The only thing in the entire show that was shot abroad happened because one of the ILM supervisors went through the trouble of quarantining both ways in order to go to the Canary Islands to shoot aerial and ground photography for the planet Ferrix. It has those beautiful, volcanic desert landscapes. 

Andor visual effects
Andor, Pilgrim, PGM, Lucasfilm, ilm, industrial light & magic

Below the Line: Going back to the embassy, if you’re providing them with window views, what does that do to your schedule? How soon do you have to deliver your effects?

Mohen Leo: Obviously, if we want to point the camera at something, everyone has to buy into it early on. That can become a scheduling challenge because we need everyone to make decisions right away, and once you’ve pointed a camera at it, you’ve made a commitment to what’s appearing in the final show. 

What happens in a case like that is a really great collaboration with the art department. We get early digital models of what the set will look like, the size and shape of the windows, and we start building out the cityscapes that you will see through those windows. Even before the set is built, we can do digital previews of what it would look like in different parts of the set, with different lenses. 

There’s a lot of back and forth, they may have to redo early concept paintings. Once we settle on something, we show it to Tony and get his feedback. So by the time of the shoot, we have the final visuals on the screens.

Andor visual effects
Andor, Pilgrim, PGM, Lucasfilm, ilm, industrial light & magic

Below the Line: Once you’ve finished shooting, how much do you have to deliver the effects?

Mohen Leo: On a show like this, it becomes a sort of rolling delivery. We have 12 episodes, and we start work on the visual effects on the early episodes while they’re still shooting the later ones. We try to deliver work on an episode every few weeks. After they wrap photography, we probably have another eight months to complete everything.

Below the Line: Can you point to any advances in technology since Rogue One?

Mohen Leo: We used LEDs for lighting ships in Rogue One, giant LED walls around cockpits to light these dynamic flashes from lasers and explosions. But we couldn’t treat that as final content. The resolution quality wasn’t there. They were really just lighting sources that we would have to replace with CG in post.

With the advances from The Mandalorian, we can now create CG in advance and have confidence that when you point the camera at it, it’s done. You’re not going to have to change it later. You still need to build the environment, but it shifts the effort.

→ Data extract

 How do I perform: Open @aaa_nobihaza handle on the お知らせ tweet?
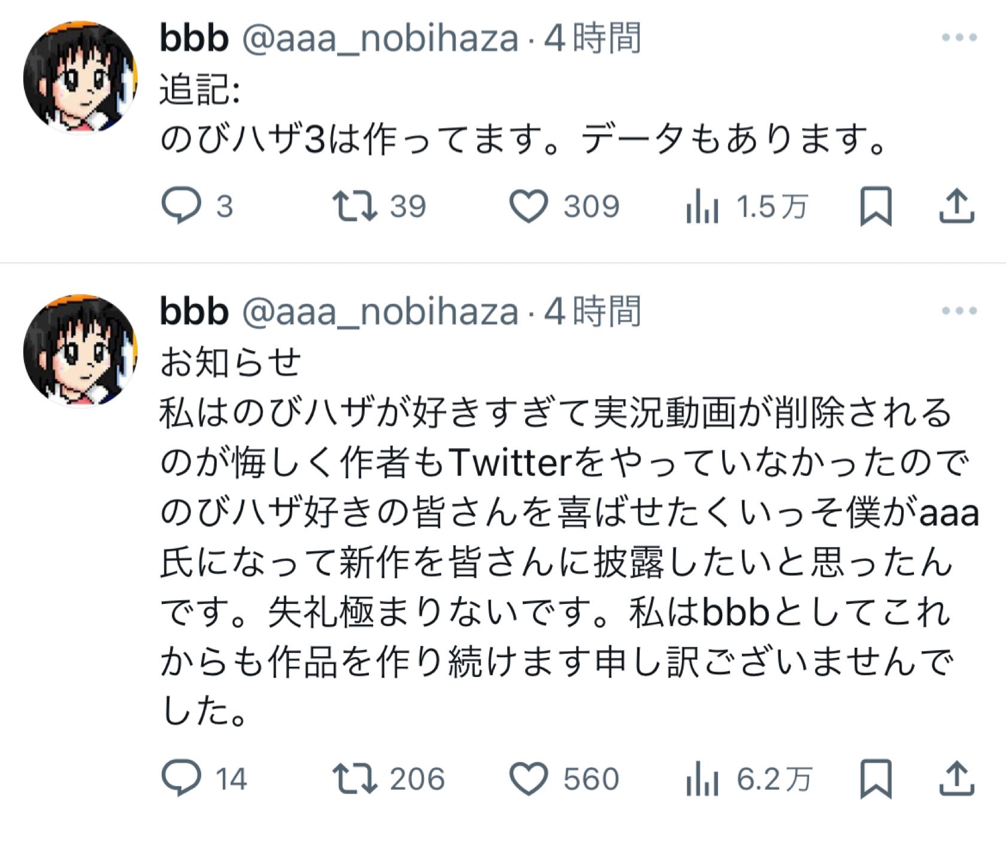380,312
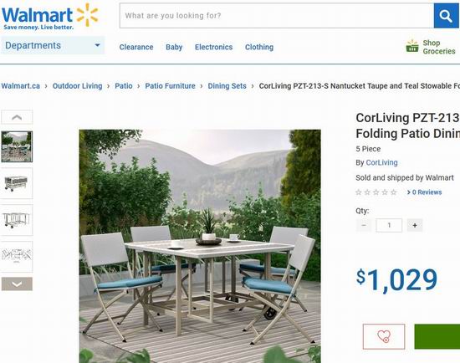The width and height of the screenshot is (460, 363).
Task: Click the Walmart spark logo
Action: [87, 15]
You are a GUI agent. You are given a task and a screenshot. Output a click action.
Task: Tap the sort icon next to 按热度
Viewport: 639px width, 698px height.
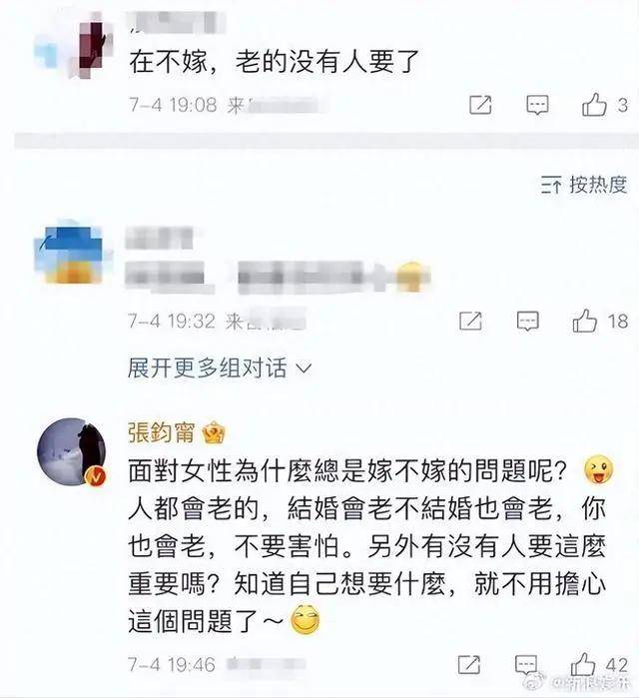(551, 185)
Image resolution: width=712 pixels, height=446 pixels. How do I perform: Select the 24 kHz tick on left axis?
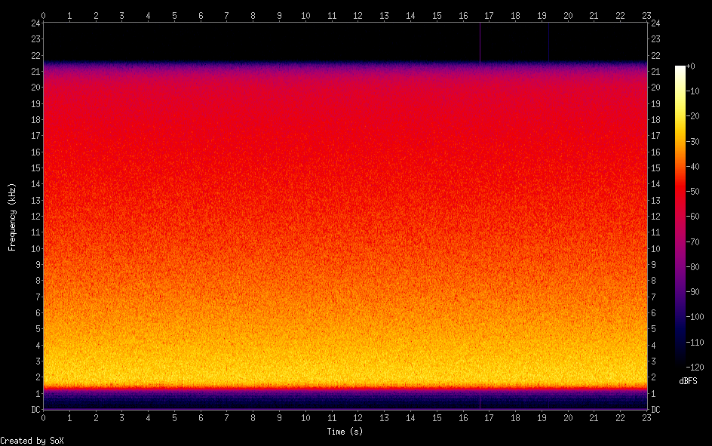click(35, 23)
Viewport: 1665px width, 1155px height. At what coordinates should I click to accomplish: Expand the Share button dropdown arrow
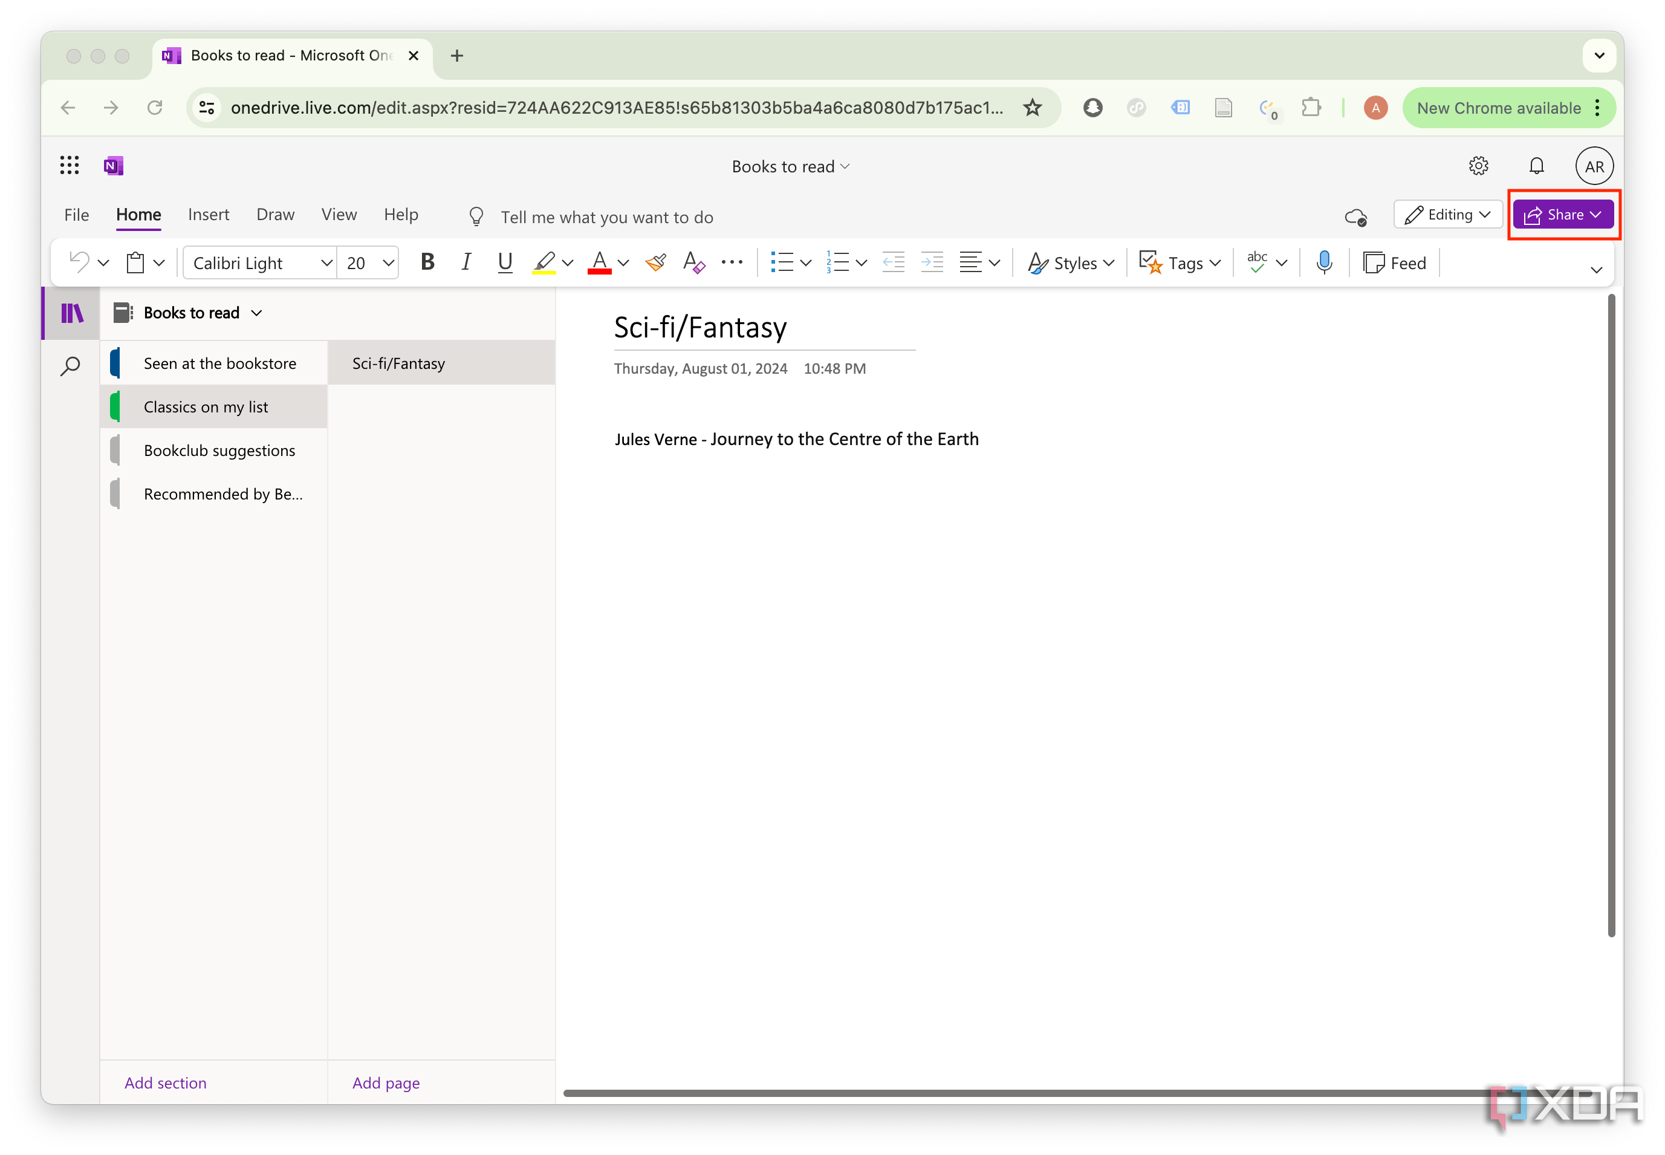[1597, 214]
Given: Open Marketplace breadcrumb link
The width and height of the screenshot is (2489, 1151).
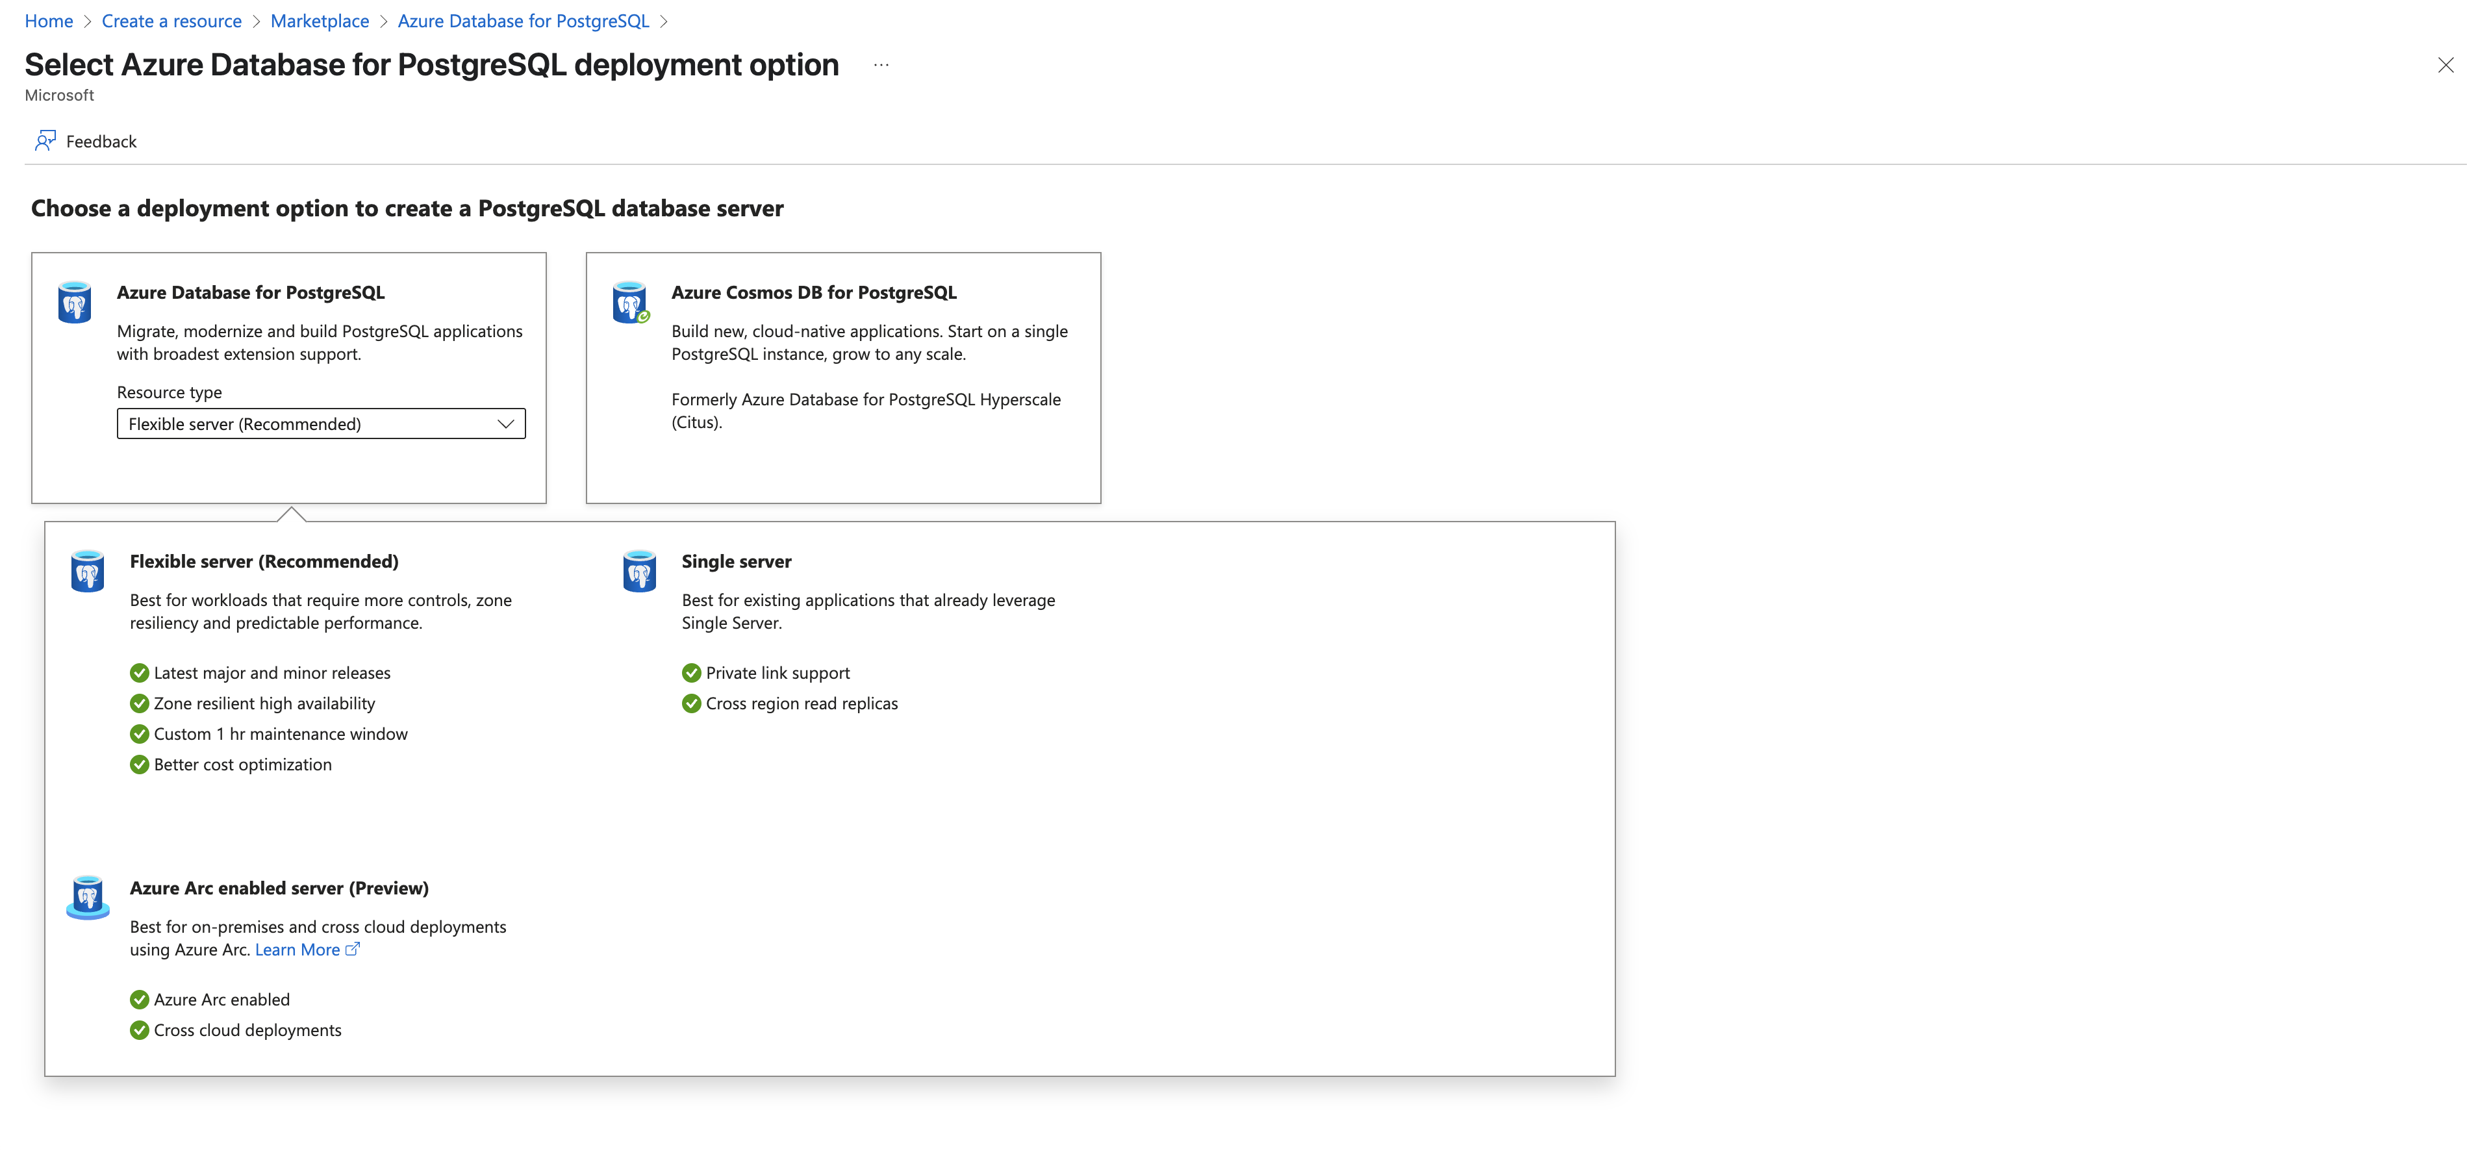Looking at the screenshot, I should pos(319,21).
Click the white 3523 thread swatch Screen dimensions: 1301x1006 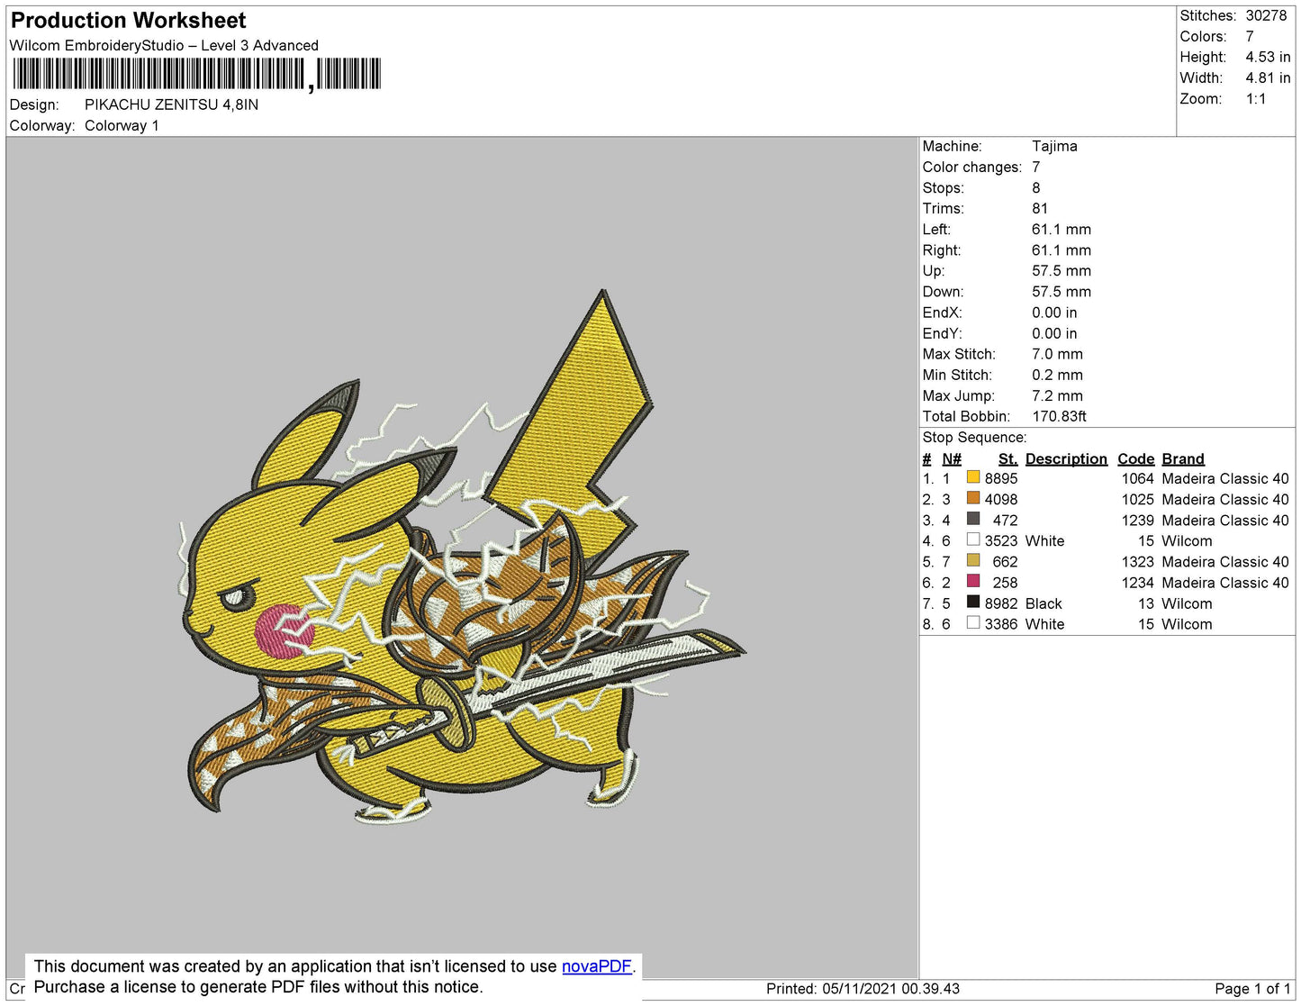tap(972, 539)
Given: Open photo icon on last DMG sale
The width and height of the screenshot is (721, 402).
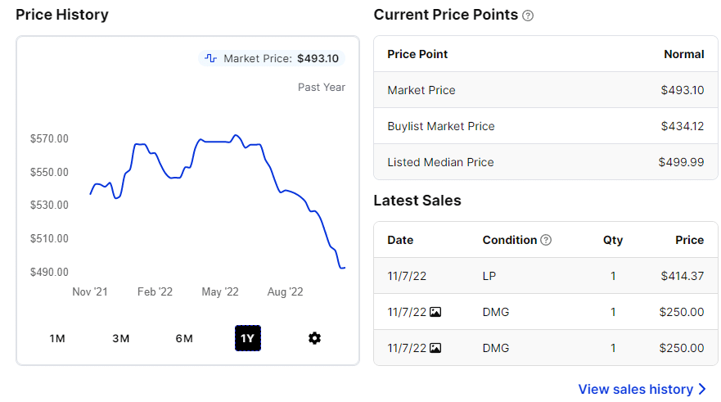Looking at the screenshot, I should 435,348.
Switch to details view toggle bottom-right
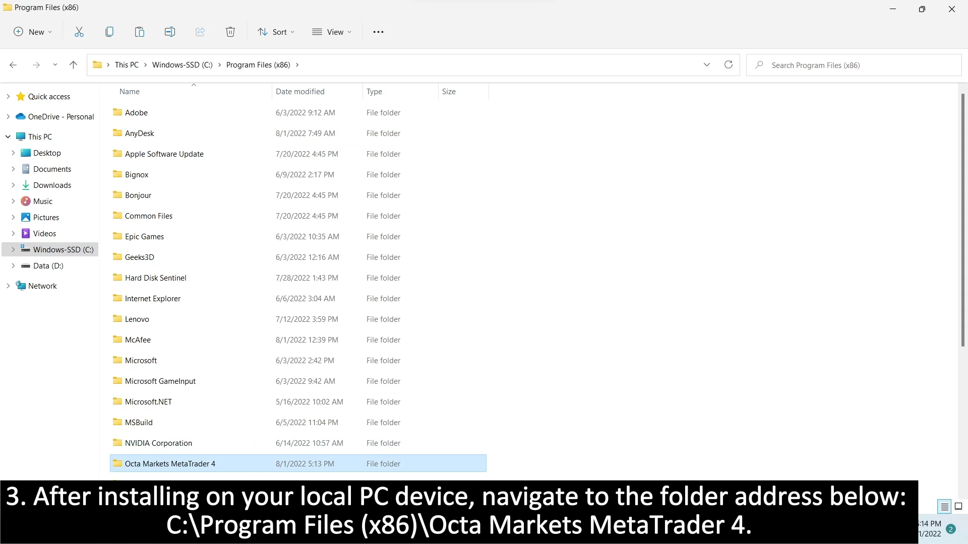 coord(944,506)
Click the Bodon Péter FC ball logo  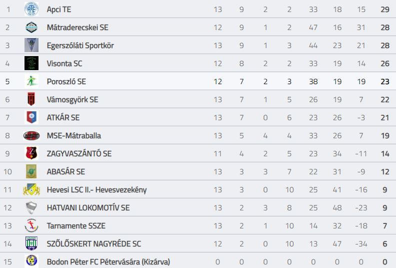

→ Actions to take
A - From the Andor visual effects interview, extract the passage between "There’s a lot" and "to complete everything.", inclusive.
B - According to the Andor visual effects interview, why did the LED walls used in Rogue One have to be replaced with CG in post? Answer in one to three sentences.

→ Task responses
A -
There’s a lot of back and forth, they may have to redo early concept paintings. Once we settle on something, we show it to Tony and get his feedback. So by the time of the shoot, we have the final visuals on the screens.

Andor visual effects
Andor, Pilgrim, PGM, Lucasfilm, ilm, industrial light & magic

Below the Line: Once you’ve finished shooting, how much do you have to deliver the effects?

Mohen Leo: On a show like this, it becomes a sort of rolling delivery. We have 12 episodes, and we start work on the visual effects on the early episodes while they’re still shooting the later ones. We try to deliver work on an episode every few weeks. After they wrap photography, we probably have another eight months to complete everything.

B - Their resolution quality wasn't good enough to treat as final content. The giant LED walls around the cockpits served only as lighting sources for flashes from lasers and explosions, so their imagery had to be replaced with CG afterward.